- _WHAT THIS TASK INVOLVES_
Please swap "GUI agent" for "screen agent" throughout the items below and repeat them with everything else unchanged.
========================================================================
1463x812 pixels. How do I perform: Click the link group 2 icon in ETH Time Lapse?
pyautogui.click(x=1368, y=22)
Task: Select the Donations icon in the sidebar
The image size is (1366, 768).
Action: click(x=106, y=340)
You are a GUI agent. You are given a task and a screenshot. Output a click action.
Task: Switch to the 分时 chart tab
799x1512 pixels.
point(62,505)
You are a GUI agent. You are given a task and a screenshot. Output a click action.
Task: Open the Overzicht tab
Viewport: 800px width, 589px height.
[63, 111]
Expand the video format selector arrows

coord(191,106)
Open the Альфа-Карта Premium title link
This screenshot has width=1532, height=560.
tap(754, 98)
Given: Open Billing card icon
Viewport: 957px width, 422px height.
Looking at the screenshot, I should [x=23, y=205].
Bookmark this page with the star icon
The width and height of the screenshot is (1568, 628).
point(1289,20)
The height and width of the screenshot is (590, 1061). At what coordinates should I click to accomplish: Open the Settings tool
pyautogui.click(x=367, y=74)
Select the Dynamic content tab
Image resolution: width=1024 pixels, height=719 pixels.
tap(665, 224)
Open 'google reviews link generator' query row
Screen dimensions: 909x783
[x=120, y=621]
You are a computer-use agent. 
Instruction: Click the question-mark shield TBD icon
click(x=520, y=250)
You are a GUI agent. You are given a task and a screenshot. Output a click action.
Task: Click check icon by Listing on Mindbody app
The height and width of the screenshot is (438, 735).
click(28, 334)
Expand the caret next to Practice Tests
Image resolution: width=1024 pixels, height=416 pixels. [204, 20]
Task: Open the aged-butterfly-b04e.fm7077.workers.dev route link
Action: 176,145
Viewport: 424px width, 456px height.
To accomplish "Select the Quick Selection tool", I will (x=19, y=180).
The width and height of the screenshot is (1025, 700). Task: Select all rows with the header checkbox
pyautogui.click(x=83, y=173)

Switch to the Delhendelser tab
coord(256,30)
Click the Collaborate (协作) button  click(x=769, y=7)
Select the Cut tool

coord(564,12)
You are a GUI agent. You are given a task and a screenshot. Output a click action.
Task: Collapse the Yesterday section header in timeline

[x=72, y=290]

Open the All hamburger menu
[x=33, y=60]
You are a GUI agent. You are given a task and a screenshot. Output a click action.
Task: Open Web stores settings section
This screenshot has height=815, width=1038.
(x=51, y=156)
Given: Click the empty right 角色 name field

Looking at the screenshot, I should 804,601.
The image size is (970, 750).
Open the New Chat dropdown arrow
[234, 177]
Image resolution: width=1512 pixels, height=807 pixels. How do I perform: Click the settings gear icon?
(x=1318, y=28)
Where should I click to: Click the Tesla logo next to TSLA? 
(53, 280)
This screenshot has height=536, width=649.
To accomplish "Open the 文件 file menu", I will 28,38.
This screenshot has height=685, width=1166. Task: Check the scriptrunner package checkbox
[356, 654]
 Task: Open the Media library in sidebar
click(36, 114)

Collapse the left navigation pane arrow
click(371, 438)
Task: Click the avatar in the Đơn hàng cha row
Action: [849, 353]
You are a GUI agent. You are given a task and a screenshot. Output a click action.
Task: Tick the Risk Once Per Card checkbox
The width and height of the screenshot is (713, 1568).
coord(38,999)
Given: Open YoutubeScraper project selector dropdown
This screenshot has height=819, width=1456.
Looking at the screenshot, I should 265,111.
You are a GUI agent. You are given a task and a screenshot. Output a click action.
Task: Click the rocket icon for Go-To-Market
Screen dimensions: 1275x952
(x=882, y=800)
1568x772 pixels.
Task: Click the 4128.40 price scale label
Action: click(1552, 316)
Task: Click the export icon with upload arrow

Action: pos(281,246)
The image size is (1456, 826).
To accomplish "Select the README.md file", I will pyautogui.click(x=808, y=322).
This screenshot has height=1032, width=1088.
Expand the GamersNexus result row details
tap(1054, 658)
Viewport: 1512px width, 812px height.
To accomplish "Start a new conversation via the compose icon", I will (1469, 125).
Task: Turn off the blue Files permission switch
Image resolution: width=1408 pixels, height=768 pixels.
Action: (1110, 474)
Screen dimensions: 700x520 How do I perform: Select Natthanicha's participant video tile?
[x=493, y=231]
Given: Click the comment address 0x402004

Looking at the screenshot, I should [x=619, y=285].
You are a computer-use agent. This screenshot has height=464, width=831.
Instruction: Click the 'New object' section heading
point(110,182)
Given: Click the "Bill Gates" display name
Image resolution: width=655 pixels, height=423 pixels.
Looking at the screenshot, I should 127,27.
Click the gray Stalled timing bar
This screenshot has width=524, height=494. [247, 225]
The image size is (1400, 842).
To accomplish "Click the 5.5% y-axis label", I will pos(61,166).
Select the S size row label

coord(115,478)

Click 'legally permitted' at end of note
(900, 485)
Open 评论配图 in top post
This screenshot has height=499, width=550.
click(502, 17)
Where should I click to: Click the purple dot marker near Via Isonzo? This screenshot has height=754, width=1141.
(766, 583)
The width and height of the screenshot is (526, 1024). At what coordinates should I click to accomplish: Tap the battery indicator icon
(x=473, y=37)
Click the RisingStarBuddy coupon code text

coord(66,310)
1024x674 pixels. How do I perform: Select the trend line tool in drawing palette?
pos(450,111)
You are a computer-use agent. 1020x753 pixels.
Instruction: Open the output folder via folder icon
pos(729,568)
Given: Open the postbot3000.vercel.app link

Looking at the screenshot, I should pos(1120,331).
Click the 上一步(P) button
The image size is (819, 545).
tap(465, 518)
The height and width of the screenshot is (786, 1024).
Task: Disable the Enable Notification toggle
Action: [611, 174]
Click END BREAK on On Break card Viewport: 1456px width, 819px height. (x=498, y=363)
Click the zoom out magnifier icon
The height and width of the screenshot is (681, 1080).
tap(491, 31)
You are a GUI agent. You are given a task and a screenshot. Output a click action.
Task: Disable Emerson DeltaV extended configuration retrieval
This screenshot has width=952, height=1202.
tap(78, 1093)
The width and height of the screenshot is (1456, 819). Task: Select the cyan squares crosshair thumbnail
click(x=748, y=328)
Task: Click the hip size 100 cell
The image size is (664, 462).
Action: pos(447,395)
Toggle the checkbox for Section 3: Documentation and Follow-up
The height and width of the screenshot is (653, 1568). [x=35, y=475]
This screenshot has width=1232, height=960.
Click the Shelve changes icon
========================================================================
- _WRITTEN REPLY_
1463x812 pixels. How do I perform: Click the link group 2 icon in ETH Time Lapse?
pyautogui.click(x=1368, y=22)
Task: Select the Donations icon in the sidebar
The image size is (1366, 768).
Action: click(x=106, y=340)
You are a screen agent. You are given a task and a screenshot. Output a click action.
Task: Switch to the 分时 chart tab
799x1512 pixels.
point(62,505)
You are a screen agent. You are given a task and a screenshot. Output a click action.
Task: Open the Overzicht tab
Viewport: 800px width, 589px height.
[63, 111]
Expand the video format selector arrows

coord(191,106)
Open the Альфа-Карта Premium title link
This screenshot has width=1532, height=560.
tap(754, 98)
Given: Open Billing card icon
Viewport: 957px width, 422px height.
Looking at the screenshot, I should [x=23, y=205].
Bookmark this page with the star icon
The width and height of the screenshot is (1568, 628).
point(1289,20)
The height and width of the screenshot is (590, 1061). At what coordinates should I click to accomplish: Open the Settings tool
pyautogui.click(x=367, y=74)
Select the Dynamic content tab
Image resolution: width=1024 pixels, height=719 pixels.
tap(665, 224)
Open 'google reviews link generator' query row
Screen dimensions: 909x783
[x=120, y=621]
You are a computer-use agent. 
Instruction: Click the question-mark shield TBD icon
click(x=520, y=250)
You are a screen agent. You are given a task and a screenshot. Output a click action.
Task: Click check icon by Listing on Mindbody app
The height and width of the screenshot is (438, 735).
click(28, 334)
Expand the caret next to Practice Tests
Image resolution: width=1024 pixels, height=416 pixels. [204, 20]
Task: Open the aged-butterfly-b04e.fm7077.workers.dev route link
Action: 176,145
Viewport: 424px width, 456px height.
To accomplish "Select the Quick Selection tool", I will (x=19, y=180).
The width and height of the screenshot is (1025, 700). Task: Select all rows with the header checkbox
pyautogui.click(x=83, y=173)

Switch to the Delhendelser tab
coord(256,30)
Click the Collaborate (协作) button  click(x=769, y=7)
Select the Cut tool

coord(564,12)
You are a screen agent. You are given a task and a screenshot. Output a click action.
Task: Collapse the Yesterday section header in timeline

[x=72, y=290]

Open the All hamburger menu
[x=33, y=60]
You are a screen agent. You are given a task and a screenshot. Output a click action.
Task: Open Web stores settings section
This screenshot has height=815, width=1038.
(x=51, y=156)
Given: Click the empty right 角色 name field

Looking at the screenshot, I should 804,601.
The image size is (970, 750).
Open the New Chat dropdown arrow
[234, 177]
Image resolution: width=1512 pixels, height=807 pixels. How do I perform: Click the settings gear icon?
(x=1318, y=28)
Where should I click to: Click the Tesla logo next to TSLA? 
(53, 280)
This screenshot has height=536, width=649.
To accomplish "Open the 文件 file menu", I will 28,38.
This screenshot has height=685, width=1166. Task: Check the scriptrunner package checkbox
[356, 654]
 Task: Open the Media library in sidebar
click(36, 114)

Collapse the left navigation pane arrow
click(371, 438)
Task: Click the avatar in the Đơn hàng cha row
Action: [849, 353]
You are a screen agent. You are given a task and a screenshot. Output a click action.
Task: Tick the Risk Once Per Card checkbox
The width and height of the screenshot is (713, 1568).
coord(38,999)
Given: Open YoutubeScraper project selector dropdown
This screenshot has height=819, width=1456.
Looking at the screenshot, I should 265,111.
You are a screen agent. You are given a task and a screenshot. Output a click action.
Task: Click the rocket icon for Go-To-Market
Screen dimensions: 1275x952
(x=882, y=800)
1568x772 pixels.
Task: Click the 4128.40 price scale label
Action: click(1552, 316)
Task: Click the export icon with upload arrow

Action: pos(281,246)
The image size is (1456, 826).
To accomplish "Select the README.md file", I will pyautogui.click(x=808, y=322).
This screenshot has height=1032, width=1088.
Expand the GamersNexus result row details
tap(1054, 658)
Viewport: 1512px width, 812px height.
To accomplish "Start a new conversation via the compose icon", I will (1469, 125).
Task: Turn off the blue Files permission switch
Image resolution: width=1408 pixels, height=768 pixels.
Action: (1110, 474)
Screen dimensions: 700x520 How do I perform: Select Natthanicha's participant video tile?
[x=493, y=231]
Given: Click the comment address 0x402004

Looking at the screenshot, I should [x=619, y=285].
You are a computer-use agent. This screenshot has height=464, width=831.
Instruction: Click the 'New object' section heading
point(110,182)
Given: Click the "Bill Gates" display name
Image resolution: width=655 pixels, height=423 pixels.
Looking at the screenshot, I should 127,27.
Click the gray Stalled timing bar
This screenshot has width=524, height=494. [247, 225]
The image size is (1400, 842).
To accomplish "Click the 5.5% y-axis label", I will pos(61,166).
Select the S size row label

coord(115,478)

Click 'legally permitted' at end of note
(900, 485)
Open 评论配图 in top post
This screenshot has height=499, width=550.
click(502, 17)
Where should I click to: Click the purple dot marker near Via Isonzo? This screenshot has height=754, width=1141.
(766, 583)
The width and height of the screenshot is (526, 1024). At what coordinates should I click to accomplish: Tap the battery indicator icon
(x=473, y=37)
Click the RisingStarBuddy coupon code text

coord(66,310)
1024x674 pixels. How do I perform: Select the trend line tool in drawing palette?
pos(450,111)
You are a computer-use agent. 1020x753 pixels.
Instruction: Open the output folder via folder icon
pos(729,568)
Given: Open the postbot3000.vercel.app link

Looking at the screenshot, I should pos(1120,331).
Click the 上一步(P) button
The image size is (819, 545).
tap(465, 518)
The height and width of the screenshot is (786, 1024).
Task: Disable the Enable Notification toggle
Action: [611, 174]
Click END BREAK on On Break card Viewport: 1456px width, 819px height. (x=498, y=363)
Click the zoom out magnifier icon
The height and width of the screenshot is (681, 1080).
tap(491, 31)
You are a screen agent. You are given a task and a screenshot. Output a click action.
Task: Disable Emerson DeltaV extended configuration retrieval
This screenshot has width=952, height=1202.
tap(78, 1093)
The width and height of the screenshot is (1456, 819). Task: Select the cyan squares crosshair thumbnail
click(x=748, y=328)
Task: Click the hip size 100 cell
The image size is (664, 462).
Action: pos(447,395)
Toggle the checkbox for Section 3: Documentation and Follow-up
The height and width of the screenshot is (653, 1568). [x=35, y=475]
This screenshot has width=1232, height=960.
Click the Shelve changes icon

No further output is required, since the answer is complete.